Trazer uma história, nos moldes de uma fábula, para um público acostumado com Harry Potter, Desventuras em série ou Gossip Girl, é uma tarefa difícil. E o escritor ítalo-mexicano Fábio Morábito consegue em Quando as panteras não eram negras (Cuando las panteras no eran negras, tradução de Sérgio Molina e Rubia Prates Goldoni, 112 páginas, R$ 29,00, Editora 34): transporta o leitor para as savanas africanas, em meio a gnus, búfalos, guepardos e leões numa aventura que envolve uma jovem pantera.
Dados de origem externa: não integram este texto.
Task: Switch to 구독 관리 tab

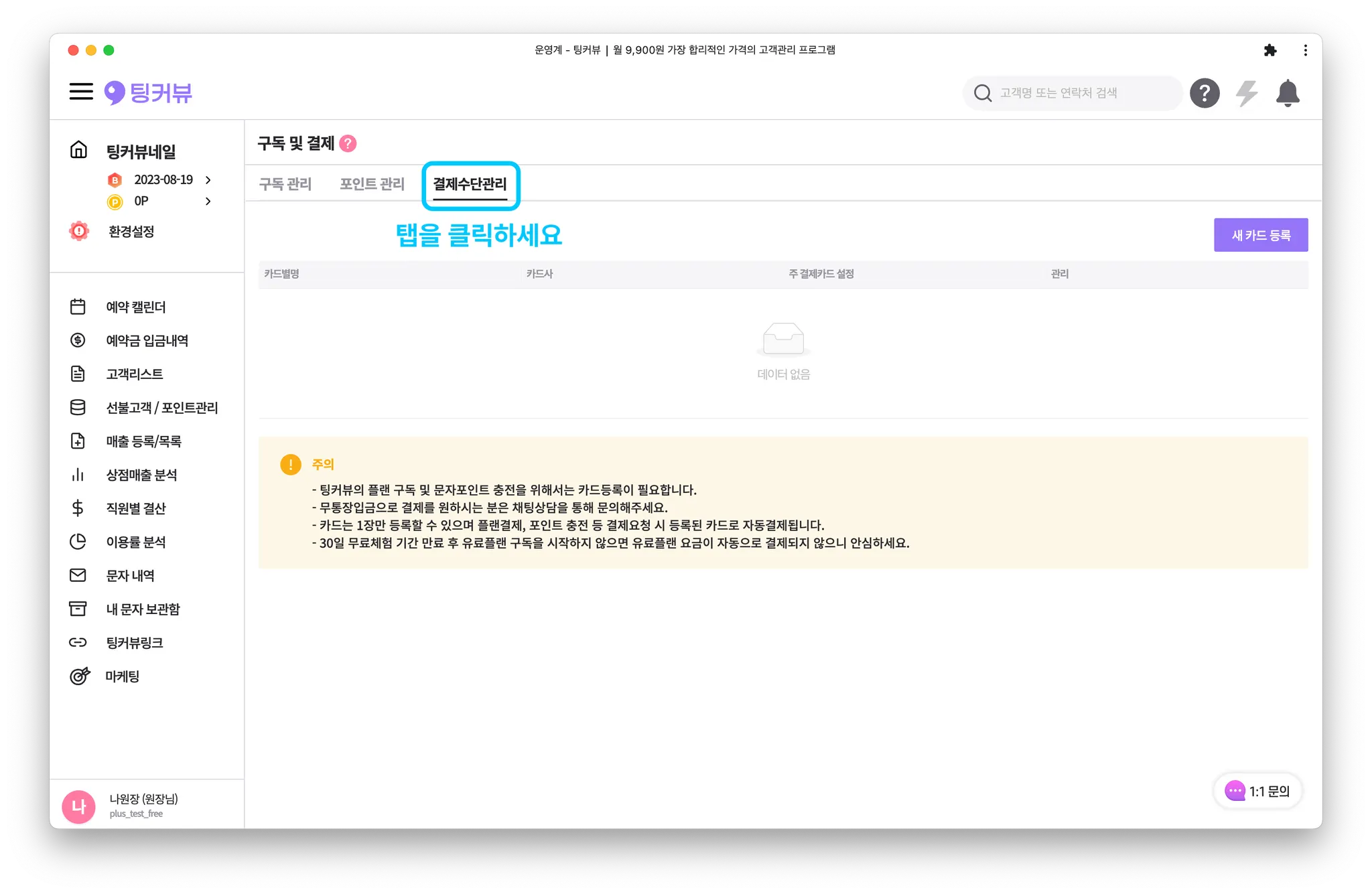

Em meio à luz da savana, dominada pelas partidas de caça dos felinos, à escuridão da selva, com sua sombriedade, o autor cria uma jóia literária, uma história inesquecível, que poderia ter trilhado o caminho descritivo-documentário de outros que se aventuraram pela África, mas ficaram deslumbrados com a paisagem do local e esqueceram do fio condutor de sua narrativa. Pelo contrário, Morábito faz do cenário uma moldura fantástica, como um artista, só que pincela humor, esperança, liberdade e desafio, para narrar uma história que se necessita vencer as verdades impostas para se transparecer numa nova forma de ser. Uma fábula moderna sobre a busca de identidade, com enredo forte, lirismo e musicalidade.

Numa narrativa simples, Morábito usa sua prosa premiada para se servir da riqueza das imagens que cercam a savana africana para contar a história de uma jovem pantera órfã, que vivia com um bando que não tinha identidade, tentavam imitar os leões que moravam próximos. Diferente das demais, a órfã gostava de subir nas árvores e dá uma boas risadas, o que gerava um desdém e reprovação da parte da considerada líder do bando, que todos a chamavam de "a colérica" e os mais jovens de "a quadrada". A órfã, que perdeu a mãe após a luta com um búfalo, segue então seu próprio instinto e, guiada por outro bando de panteras, que por sinal, são muito mais silenciosas, se aventura por uma longa viagem que a levará para longe das savanas, numa jornada cheia de mistérios e revelações.

Uma bela edição, bem caprichada, com uma ótima tradução e que possui ilustrações de Ulysses Bôscolo, que dão ao livro uma atmosfera única, Recomendável para todos os gostos.